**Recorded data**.
* * * * * * * * *
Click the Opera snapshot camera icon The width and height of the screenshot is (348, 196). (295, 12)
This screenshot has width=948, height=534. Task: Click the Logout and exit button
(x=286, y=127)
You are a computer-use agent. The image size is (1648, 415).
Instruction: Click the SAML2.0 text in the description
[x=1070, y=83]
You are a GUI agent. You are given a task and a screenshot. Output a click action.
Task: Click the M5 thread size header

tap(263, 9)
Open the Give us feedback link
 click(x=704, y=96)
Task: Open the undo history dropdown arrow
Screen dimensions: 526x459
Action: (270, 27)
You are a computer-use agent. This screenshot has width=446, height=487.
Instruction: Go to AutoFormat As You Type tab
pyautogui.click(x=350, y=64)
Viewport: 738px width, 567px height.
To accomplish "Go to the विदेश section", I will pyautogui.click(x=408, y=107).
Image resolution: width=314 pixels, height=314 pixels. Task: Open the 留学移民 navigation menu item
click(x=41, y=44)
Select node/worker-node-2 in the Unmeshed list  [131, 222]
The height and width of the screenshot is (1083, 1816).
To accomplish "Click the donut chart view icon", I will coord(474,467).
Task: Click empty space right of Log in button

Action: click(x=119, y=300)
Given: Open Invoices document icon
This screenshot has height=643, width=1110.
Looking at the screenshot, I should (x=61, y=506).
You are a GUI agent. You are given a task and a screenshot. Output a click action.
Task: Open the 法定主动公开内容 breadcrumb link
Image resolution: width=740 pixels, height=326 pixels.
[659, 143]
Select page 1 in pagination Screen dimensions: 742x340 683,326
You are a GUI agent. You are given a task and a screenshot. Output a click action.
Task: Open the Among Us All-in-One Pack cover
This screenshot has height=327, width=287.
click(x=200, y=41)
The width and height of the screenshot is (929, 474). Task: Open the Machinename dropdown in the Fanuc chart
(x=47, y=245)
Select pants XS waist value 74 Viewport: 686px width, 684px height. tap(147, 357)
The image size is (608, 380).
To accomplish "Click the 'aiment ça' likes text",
* * * * * * * * *
**Instructions for the task**.
Copy the whole listing above line for line, keeping every character the same.

**Solution to the problem**.
Click the Opera snapshot camera icon The width and height of the screenshot is (348, 196). (295, 12)
This screenshot has width=948, height=534. Task: Click the Logout and exit button
(x=286, y=127)
You are a computer-use agent. The image size is (1648, 415).
Instruction: Click the SAML2.0 text in the description
[x=1070, y=83]
You are a GUI agent. You are given a task and a screenshot. Output a click action.
Task: Click the M5 thread size header

tap(263, 9)
Open the Give us feedback link
 click(x=704, y=96)
Task: Open the undo history dropdown arrow
Screen dimensions: 526x459
Action: (270, 27)
You are a computer-use agent. This screenshot has width=446, height=487.
Instruction: Go to AutoFormat As You Type tab
pyautogui.click(x=350, y=64)
Viewport: 738px width, 567px height.
To accomplish "Go to the विदेश section", I will pyautogui.click(x=408, y=107).
Image resolution: width=314 pixels, height=314 pixels. Task: Open the 留学移民 navigation menu item
click(x=41, y=44)
Select node/worker-node-2 in the Unmeshed list  [131, 222]
The height and width of the screenshot is (1083, 1816).
To accomplish "Click the donut chart view icon", I will coord(474,467).
Task: Click empty space right of Log in button

Action: click(x=119, y=300)
Given: Open Invoices document icon
This screenshot has height=643, width=1110.
Looking at the screenshot, I should (x=61, y=506).
You are a GUI agent. You are given a task and a screenshot. Output a click action.
Task: Open the 法定主动公开内容 breadcrumb link
Image resolution: width=740 pixels, height=326 pixels.
[659, 143]
Select page 1 in pagination Screen dimensions: 742x340 683,326
You are a GUI agent. You are given a task and a screenshot. Output a click action.
Task: Open the Among Us All-in-One Pack cover
This screenshot has height=327, width=287.
click(x=200, y=41)
The width and height of the screenshot is (929, 474). Task: Open the Machinename dropdown in the Fanuc chart
(x=47, y=245)
Select pants XS waist value 74 Viewport: 686px width, 684px height. tap(147, 357)
The image size is (608, 380).
To accomplish "Click the 'aiment ça' likes text",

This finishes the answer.